Written Evidence Submitted by ITM Power




ITM Power plc is a U.K. manufacturer of electrolysers www.itm-power.com. We export products across the world, have 20 years’ experience of designing, manufacturing, deploying and operating hydrogen systems and are the developer, owner and operator of nine public hydrogen refuelling stations in the U.K.


ITM Power is based in Sheffield at a brand new manufacturing facility, which has a world-leading production capacity of 1GW of electrolysers per annum.  ITM Power was referred to as a case study in Point 2 of the Prime Ministers recent 10 Point Plan.



Summary of key messages and recommendations


We believe the government’s plan needs to be re-focussed to:


-     Emphasise the production and use of ‘net-zero’ hydrogen, not ‘low-carbon’ hydrogen.

-     Prioritise green hydrogen.

-     Switch existing hydrogen users away from grey to green hydrogen.

-     Improve the RTFO and set a deployment target of 100 hydrogen refuelling stations by 2025.

-     Permit the injection of hydrogen blends into natural gas distribution networks via power-to-gas systems.

-     Undertake trials and pilots of hydrogen mini-grids for industrial or heat applications based on green hydrogen.

-     Trial long-duration underground storage of green hydrogen as a renewable energy lung for the future electricity system.

-     Prepare the way for the U.K. to export green hydrogen at scale to Europe via high pressure transmission pipelines.



  1. The suitability of the Governments announced plans for Driving the Growth of Low Carbon Hydrogen


We believe the government should prioritise its focus on ‘net zero’ (green) hydrogen, not on ‘low carbon’ hydrogen.
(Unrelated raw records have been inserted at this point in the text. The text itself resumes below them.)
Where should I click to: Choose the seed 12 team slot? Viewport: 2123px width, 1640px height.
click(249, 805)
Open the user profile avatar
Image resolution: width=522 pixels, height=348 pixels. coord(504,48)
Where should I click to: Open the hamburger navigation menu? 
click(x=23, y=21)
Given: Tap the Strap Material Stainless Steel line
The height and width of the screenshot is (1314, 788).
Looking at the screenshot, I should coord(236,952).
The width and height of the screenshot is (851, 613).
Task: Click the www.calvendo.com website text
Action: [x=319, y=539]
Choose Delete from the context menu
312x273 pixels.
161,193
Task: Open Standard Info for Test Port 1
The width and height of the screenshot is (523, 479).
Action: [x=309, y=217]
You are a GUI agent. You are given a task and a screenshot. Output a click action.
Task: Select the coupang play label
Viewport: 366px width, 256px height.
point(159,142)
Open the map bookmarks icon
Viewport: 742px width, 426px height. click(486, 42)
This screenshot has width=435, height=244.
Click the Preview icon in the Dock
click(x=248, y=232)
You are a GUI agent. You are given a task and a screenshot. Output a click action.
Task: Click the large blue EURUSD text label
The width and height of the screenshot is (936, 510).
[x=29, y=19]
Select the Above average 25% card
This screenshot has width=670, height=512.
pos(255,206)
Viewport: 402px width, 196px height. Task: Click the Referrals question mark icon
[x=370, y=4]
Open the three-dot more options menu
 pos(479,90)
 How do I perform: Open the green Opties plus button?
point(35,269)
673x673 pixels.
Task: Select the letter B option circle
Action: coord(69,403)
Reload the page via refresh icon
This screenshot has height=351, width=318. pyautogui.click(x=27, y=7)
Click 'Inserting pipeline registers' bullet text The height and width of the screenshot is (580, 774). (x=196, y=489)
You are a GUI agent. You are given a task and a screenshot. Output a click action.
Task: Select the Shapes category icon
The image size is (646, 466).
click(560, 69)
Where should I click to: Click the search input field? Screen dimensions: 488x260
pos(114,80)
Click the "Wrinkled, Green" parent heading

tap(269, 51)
Measures are needed to ensure net-zero hydrogen is produced as soon as possible. Placing the focus on ‘low-carbon’ hydrogen is no longer appropriate, government should concentrate on ‘net-zero’ hydrogen production and use.


The U.K. has very large renewable resources, far larger than its European neighbours. This supply of renewable energy is inexhaustible, cheap and too large to be integrated solely within our electricity grid. Therefore, besides electricity generation, this resource needs to be harnessed in molecular form by converting renewable electricity to green hydrogen, so that our high dependency on fossil fuels can be reduced across the energy system. This can be achieved both on-grid and off-grid, and either close to the points of hydrogen demand (such as the network of hydrogen refuelling stations ITM Power operates in the U.K.), or close to the points of renewable power production.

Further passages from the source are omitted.